# What to do
The answer should contain each record below, repeated exactly.

(Stored items)
Content starts

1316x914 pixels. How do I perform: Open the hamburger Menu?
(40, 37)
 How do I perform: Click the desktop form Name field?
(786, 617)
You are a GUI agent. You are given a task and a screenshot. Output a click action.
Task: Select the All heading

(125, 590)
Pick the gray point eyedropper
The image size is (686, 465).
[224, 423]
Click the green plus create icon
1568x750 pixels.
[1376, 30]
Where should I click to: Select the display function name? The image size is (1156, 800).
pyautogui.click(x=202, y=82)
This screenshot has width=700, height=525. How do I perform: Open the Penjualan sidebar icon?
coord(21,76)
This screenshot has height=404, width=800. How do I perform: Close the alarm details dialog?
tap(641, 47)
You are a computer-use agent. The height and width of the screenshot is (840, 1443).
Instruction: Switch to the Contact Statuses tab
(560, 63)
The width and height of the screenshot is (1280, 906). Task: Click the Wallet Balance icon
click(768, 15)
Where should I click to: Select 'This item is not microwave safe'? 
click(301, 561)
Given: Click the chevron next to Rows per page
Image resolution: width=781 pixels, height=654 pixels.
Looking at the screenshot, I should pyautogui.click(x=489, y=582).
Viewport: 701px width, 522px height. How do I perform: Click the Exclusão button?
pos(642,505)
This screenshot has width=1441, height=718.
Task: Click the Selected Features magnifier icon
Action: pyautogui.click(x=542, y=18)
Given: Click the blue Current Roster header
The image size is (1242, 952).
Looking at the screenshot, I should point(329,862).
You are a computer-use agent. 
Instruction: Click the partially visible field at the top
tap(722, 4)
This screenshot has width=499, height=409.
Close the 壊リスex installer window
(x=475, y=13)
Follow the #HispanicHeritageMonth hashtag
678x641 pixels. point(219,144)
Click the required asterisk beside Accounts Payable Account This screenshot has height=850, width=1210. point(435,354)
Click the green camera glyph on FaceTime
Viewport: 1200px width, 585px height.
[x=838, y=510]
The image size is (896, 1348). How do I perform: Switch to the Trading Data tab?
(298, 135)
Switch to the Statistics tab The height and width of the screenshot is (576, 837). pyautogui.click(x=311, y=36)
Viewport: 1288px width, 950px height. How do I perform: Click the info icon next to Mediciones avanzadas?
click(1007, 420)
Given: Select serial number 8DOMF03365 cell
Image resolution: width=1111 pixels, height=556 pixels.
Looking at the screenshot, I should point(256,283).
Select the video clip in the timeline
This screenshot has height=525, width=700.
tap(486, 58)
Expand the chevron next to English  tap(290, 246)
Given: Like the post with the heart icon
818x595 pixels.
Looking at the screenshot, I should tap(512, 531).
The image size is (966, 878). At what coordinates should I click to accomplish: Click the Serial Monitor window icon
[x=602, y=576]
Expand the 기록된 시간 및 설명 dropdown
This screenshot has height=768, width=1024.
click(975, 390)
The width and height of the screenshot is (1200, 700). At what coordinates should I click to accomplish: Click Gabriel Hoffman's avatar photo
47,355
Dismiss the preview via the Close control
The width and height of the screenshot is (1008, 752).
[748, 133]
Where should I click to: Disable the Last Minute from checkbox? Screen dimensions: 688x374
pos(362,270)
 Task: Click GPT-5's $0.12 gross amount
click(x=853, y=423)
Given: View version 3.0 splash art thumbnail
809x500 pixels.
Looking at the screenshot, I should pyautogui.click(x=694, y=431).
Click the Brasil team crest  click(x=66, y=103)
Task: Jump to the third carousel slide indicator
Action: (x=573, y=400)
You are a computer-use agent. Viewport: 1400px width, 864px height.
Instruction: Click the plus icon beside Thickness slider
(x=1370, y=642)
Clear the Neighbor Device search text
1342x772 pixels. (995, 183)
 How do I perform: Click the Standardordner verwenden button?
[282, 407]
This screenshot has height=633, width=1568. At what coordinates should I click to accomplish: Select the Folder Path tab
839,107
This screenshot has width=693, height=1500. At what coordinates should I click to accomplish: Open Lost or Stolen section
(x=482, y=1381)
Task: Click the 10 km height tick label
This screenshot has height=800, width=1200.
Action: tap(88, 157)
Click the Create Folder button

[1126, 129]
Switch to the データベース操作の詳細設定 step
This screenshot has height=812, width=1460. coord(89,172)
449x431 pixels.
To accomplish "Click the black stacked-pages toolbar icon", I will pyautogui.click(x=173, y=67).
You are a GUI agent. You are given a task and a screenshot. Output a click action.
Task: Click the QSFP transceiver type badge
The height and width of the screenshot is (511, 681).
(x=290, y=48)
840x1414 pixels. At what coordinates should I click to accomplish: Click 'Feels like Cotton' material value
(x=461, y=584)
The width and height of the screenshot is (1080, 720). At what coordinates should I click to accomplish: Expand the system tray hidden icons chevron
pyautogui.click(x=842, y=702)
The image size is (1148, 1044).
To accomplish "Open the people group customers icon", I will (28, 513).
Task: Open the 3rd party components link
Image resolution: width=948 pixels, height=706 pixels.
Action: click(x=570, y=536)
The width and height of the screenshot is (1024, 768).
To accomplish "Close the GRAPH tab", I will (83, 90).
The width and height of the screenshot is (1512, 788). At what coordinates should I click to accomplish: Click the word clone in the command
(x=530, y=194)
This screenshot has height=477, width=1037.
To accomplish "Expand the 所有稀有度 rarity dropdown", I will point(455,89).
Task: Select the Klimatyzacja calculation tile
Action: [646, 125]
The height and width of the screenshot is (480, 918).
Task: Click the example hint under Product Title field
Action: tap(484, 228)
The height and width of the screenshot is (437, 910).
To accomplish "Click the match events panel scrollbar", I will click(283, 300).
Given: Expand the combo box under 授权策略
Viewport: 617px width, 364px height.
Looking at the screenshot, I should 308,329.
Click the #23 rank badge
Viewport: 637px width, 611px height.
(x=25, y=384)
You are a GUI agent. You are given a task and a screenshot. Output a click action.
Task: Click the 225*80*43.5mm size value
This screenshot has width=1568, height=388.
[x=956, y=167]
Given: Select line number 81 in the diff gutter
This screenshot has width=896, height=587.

Content ends

# Answer to this exercise
1316x914 pixels. How do I perform: Open the hamburger Menu?
(40, 37)
 How do I perform: Click the desktop form Name field?
(786, 617)
You are a GUI agent. You are given a task and a screenshot. Output a click action.
Task: Select the All heading

(125, 590)
Pick the gray point eyedropper
The image size is (686, 465).
[224, 423]
Click the green plus create icon
1568x750 pixels.
[1376, 30]
Where should I click to: Select the display function name? The image size is (1156, 800).
pyautogui.click(x=202, y=82)
This screenshot has width=700, height=525. How do I perform: Open the Penjualan sidebar icon?
coord(21,76)
This screenshot has height=404, width=800. How do I perform: Close the alarm details dialog?
tap(641, 47)
You are a computer-use agent. The height and width of the screenshot is (840, 1443).
Instruction: Switch to the Contact Statuses tab
(560, 63)
The width and height of the screenshot is (1280, 906). Task: Click the Wallet Balance icon
click(768, 15)
Where should I click to: Select 'This item is not microwave safe'? 
click(301, 561)
Given: Click the chevron next to Rows per page
Image resolution: width=781 pixels, height=654 pixels.
Looking at the screenshot, I should pyautogui.click(x=489, y=582).
Viewport: 701px width, 522px height. How do I perform: Click the Exclusão button?
pos(642,505)
This screenshot has width=1441, height=718.
Task: Click the Selected Features magnifier icon
Action: pyautogui.click(x=542, y=18)
Given: Click the blue Current Roster header
The image size is (1242, 952).
Looking at the screenshot, I should point(329,862).
You are a computer-use agent. 
Instruction: Click the partially visible field at the top
tap(722, 4)
This screenshot has width=499, height=409.
Close the 壊リスex installer window
(x=475, y=13)
Follow the #HispanicHeritageMonth hashtag
678x641 pixels. point(219,144)
Click the required asterisk beside Accounts Payable Account This screenshot has height=850, width=1210. point(435,354)
Click the green camera glyph on FaceTime
Viewport: 1200px width, 585px height.
[x=838, y=510]
The image size is (896, 1348). How do I perform: Switch to the Trading Data tab?
(298, 135)
Switch to the Statistics tab The height and width of the screenshot is (576, 837). pyautogui.click(x=311, y=36)
Viewport: 1288px width, 950px height. How do I perform: Click the info icon next to Mediciones avanzadas?
click(1007, 420)
Given: Select serial number 8DOMF03365 cell
Image resolution: width=1111 pixels, height=556 pixels.
Looking at the screenshot, I should point(256,283).
Select the video clip in the timeline
This screenshot has height=525, width=700.
tap(486, 58)
Expand the chevron next to English  tap(290, 246)
Given: Like the post with the heart icon
818x595 pixels.
Looking at the screenshot, I should tap(512, 531).
The image size is (966, 878). At what coordinates should I click to accomplish: Click the Serial Monitor window icon
[x=602, y=576]
Expand the 기록된 시간 및 설명 dropdown
This screenshot has height=768, width=1024.
click(975, 390)
The width and height of the screenshot is (1200, 700). At what coordinates should I click to accomplish: Click Gabriel Hoffman's avatar photo
47,355
Dismiss the preview via the Close control
The width and height of the screenshot is (1008, 752).
[748, 133]
Where should I click to: Disable the Last Minute from checkbox? Screen dimensions: 688x374
pos(362,270)
 Task: Click GPT-5's $0.12 gross amount
click(x=853, y=423)
Given: View version 3.0 splash art thumbnail
809x500 pixels.
Looking at the screenshot, I should pyautogui.click(x=694, y=431).
Click the Brasil team crest  click(x=66, y=103)
Task: Jump to the third carousel slide indicator
Action: (x=573, y=400)
You are a computer-use agent. Viewport: 1400px width, 864px height.
Instruction: Click the plus icon beside Thickness slider
(x=1370, y=642)
Clear the Neighbor Device search text
1342x772 pixels. (995, 183)
 How do I perform: Click the Standardordner verwenden button?
[282, 407]
This screenshot has height=633, width=1568. At what coordinates should I click to accomplish: Select the Folder Path tab
839,107
This screenshot has width=693, height=1500. At what coordinates should I click to accomplish: Open Lost or Stolen section
(x=482, y=1381)
Task: Click the 10 km height tick label
This screenshot has height=800, width=1200.
Action: tap(88, 157)
Click the Create Folder button

[1126, 129]
Switch to the データベース操作の詳細設定 step
This screenshot has height=812, width=1460. coord(89,172)
449x431 pixels.
To accomplish "Click the black stacked-pages toolbar icon", I will pyautogui.click(x=173, y=67).
You are a GUI agent. You are given a task and a screenshot. Output a click action.
Task: Click the QSFP transceiver type badge
The height and width of the screenshot is (511, 681).
(x=290, y=48)
840x1414 pixels. At what coordinates should I click to accomplish: Click 'Feels like Cotton' material value
(x=461, y=584)
The width and height of the screenshot is (1080, 720). At what coordinates should I click to accomplish: Expand the system tray hidden icons chevron
pyautogui.click(x=842, y=702)
The image size is (1148, 1044).
To accomplish "Open the people group customers icon", I will (28, 513).
Task: Open the 3rd party components link
Image resolution: width=948 pixels, height=706 pixels.
Action: click(x=570, y=536)
The width and height of the screenshot is (1024, 768).
To accomplish "Close the GRAPH tab", I will (83, 90).
The width and height of the screenshot is (1512, 788). At what coordinates should I click to accomplish: Click the word clone in the command
(x=530, y=194)
This screenshot has height=477, width=1037.
To accomplish "Expand the 所有稀有度 rarity dropdown", I will point(455,89).
Task: Select the Klimatyzacja calculation tile
Action: [646, 125]
The height and width of the screenshot is (480, 918).
Task: Click the example hint under Product Title field
Action: tap(484, 228)
The height and width of the screenshot is (437, 910).
To accomplish "Click the match events panel scrollbar", I will click(283, 300).
Given: Expand the combo box under 授权策略
Viewport: 617px width, 364px height.
Looking at the screenshot, I should 308,329.
Click the #23 rank badge
Viewport: 637px width, 611px height.
(x=25, y=384)
You are a GUI agent. You are given a task and a screenshot. Output a click action.
Task: Click the 225*80*43.5mm size value
This screenshot has width=1568, height=388.
[x=956, y=167]
Given: Select line number 81 in the diff gutter
This screenshot has width=896, height=587.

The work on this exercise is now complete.